Being homebound after a lovely 10 day stay in hospital which cost me about a foot of my colon, I have had the extreme pleasure of getting to watch the good the bad and the ugly twice in the last 2 days. I have to say it is one of the greatest films I have ever seen. It gets better (and somehow sadder) each time I watch it. Clearly, Sergio Leone was a genius even if he was Italian. Now clearly the "good" character played with perfection by one of my personal heroes Clint Eastwood, is the most famous character. Playing the "Man with No Name" with the fewest words possible our boy Clint delivers a masterful performance. However, to me the true "hero" of the film is Eli Wallach a.k.a. "the ugly." Played with zest and robustness Tuco is a Mexican bandit that is the personification of us all. Lee Van Cleef plays "the bad" a.k.a. Angel Eyes. Truth be told the line between all three of these guys if pretty thin. Blondie (as Tuco calls Clint Eastwood's character) is no saint. He freely indulges in a money making scheme with Tuco, and when that has, in his opinion, reached it zenith he leaves Tuco to die out in the desert. Not what you would call a sterling fellow. Angel Eyes leaves his own trail of death and destruction behind him, but as with all the characters is in the pursuit of the lost $200,000 in gold that motivates him.
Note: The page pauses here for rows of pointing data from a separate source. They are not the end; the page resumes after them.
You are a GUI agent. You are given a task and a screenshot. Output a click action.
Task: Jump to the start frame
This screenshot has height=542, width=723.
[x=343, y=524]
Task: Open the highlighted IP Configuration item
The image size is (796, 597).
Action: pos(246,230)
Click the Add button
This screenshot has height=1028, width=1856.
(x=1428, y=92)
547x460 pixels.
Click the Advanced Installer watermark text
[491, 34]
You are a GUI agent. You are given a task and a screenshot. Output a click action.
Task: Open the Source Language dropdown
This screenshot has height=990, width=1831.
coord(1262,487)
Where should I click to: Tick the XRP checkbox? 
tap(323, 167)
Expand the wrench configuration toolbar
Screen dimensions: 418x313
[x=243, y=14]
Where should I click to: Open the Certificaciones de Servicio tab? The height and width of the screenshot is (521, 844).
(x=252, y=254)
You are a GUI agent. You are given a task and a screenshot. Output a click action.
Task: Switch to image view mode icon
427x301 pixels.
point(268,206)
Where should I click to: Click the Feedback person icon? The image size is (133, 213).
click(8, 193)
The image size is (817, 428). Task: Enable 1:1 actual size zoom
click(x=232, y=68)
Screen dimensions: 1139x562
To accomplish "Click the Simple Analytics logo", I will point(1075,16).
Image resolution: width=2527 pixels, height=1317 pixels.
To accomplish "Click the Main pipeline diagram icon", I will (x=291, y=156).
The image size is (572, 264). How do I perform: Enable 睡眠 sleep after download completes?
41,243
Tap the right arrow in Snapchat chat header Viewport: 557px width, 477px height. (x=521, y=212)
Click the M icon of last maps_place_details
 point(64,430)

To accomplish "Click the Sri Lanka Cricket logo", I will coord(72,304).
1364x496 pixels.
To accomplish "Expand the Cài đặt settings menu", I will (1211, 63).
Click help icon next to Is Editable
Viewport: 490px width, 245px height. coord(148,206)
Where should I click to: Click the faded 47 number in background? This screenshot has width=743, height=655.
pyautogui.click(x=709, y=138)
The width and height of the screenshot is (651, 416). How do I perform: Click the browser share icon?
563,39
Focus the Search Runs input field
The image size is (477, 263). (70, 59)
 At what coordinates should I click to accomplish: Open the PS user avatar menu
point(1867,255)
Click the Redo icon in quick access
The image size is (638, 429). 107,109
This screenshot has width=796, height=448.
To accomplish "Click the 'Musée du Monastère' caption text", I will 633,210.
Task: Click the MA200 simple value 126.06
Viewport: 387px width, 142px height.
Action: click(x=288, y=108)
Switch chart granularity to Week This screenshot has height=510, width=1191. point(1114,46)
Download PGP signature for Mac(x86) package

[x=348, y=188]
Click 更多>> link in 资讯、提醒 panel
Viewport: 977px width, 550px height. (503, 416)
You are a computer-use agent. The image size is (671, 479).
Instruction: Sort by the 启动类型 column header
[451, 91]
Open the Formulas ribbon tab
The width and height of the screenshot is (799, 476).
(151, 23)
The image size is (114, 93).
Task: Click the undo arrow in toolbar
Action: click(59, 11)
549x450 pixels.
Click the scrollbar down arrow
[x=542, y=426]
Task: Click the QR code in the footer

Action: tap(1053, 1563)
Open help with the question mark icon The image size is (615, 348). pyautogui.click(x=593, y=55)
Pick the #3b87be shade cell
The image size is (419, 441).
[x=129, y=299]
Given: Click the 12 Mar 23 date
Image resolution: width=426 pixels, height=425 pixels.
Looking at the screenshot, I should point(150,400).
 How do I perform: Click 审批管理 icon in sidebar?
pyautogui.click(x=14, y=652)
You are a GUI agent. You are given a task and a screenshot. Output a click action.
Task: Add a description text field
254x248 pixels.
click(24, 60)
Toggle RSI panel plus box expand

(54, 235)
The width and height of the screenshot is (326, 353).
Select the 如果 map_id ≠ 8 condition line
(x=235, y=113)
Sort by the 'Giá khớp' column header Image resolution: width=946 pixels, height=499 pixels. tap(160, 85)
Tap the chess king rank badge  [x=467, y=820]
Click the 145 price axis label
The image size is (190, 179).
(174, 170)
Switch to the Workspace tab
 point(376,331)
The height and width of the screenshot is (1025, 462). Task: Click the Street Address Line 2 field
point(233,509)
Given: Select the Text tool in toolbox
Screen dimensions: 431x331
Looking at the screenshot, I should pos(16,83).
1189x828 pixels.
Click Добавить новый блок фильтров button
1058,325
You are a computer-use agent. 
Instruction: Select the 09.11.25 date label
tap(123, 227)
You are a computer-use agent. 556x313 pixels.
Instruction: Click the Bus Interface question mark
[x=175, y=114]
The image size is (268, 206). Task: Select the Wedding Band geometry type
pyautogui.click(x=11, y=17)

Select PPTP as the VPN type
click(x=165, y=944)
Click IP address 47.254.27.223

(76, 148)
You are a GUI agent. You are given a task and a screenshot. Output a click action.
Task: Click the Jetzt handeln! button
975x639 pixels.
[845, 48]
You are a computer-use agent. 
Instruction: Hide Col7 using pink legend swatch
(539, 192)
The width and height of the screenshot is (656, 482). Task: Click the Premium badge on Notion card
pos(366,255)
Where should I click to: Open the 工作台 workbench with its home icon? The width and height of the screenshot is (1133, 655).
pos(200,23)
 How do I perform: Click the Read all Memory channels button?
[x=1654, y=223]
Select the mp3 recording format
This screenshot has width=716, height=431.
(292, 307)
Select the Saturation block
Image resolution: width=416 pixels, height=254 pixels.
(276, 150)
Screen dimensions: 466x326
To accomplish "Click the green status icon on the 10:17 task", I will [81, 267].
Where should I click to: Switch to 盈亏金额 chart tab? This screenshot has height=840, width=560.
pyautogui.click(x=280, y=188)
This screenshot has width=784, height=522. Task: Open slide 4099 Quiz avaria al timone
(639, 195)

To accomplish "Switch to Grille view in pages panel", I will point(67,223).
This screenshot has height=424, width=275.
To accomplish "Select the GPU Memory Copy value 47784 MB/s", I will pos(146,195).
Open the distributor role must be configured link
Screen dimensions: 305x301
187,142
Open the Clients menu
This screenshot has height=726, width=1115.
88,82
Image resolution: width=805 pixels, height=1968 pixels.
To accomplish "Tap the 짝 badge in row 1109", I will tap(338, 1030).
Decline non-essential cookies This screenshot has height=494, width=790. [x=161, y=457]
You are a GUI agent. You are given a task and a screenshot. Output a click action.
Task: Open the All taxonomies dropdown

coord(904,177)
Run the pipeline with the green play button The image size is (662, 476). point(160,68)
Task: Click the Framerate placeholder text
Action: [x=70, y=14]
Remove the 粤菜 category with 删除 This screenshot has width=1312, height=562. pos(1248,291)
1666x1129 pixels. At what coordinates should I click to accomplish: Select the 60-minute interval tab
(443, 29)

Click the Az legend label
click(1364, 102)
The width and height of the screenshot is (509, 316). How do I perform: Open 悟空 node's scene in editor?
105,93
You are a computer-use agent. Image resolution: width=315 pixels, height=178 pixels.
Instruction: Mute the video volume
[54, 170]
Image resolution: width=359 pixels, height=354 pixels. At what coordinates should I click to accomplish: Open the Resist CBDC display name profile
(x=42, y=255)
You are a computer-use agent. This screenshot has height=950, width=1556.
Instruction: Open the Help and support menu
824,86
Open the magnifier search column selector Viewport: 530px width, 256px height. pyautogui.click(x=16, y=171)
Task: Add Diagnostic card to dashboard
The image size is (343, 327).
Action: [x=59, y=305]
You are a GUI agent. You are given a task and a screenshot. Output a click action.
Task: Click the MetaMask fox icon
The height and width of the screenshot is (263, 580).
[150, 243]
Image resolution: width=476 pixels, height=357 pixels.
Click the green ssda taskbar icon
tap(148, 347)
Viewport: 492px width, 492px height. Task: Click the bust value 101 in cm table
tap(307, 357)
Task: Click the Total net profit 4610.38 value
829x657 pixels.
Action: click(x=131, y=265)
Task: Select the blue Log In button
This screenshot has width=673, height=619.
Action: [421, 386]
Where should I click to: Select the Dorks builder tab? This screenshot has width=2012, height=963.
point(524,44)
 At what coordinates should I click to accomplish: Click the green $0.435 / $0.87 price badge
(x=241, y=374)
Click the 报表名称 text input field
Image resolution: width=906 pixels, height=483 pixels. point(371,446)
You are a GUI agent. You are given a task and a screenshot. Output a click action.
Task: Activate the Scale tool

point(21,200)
At its core this is an anti-war film, the needless slaughter of the bridge scene, and the characters reaction to it show that Leone had a point to make about war and its madness. Throughout it all, Tuco steals the show his is the most developed character of the film. We know nothing of Blondie or Angel Eyes' family or past, but we get to see Tuco's brother, and heard his explanation of why he turned out "ugly." He is the most human; "Whoever double-crosses me and leaves me alive, he understands nothing about Tuco." Showing that humans cannot be either all good or all bad, and that most of us are just ugly.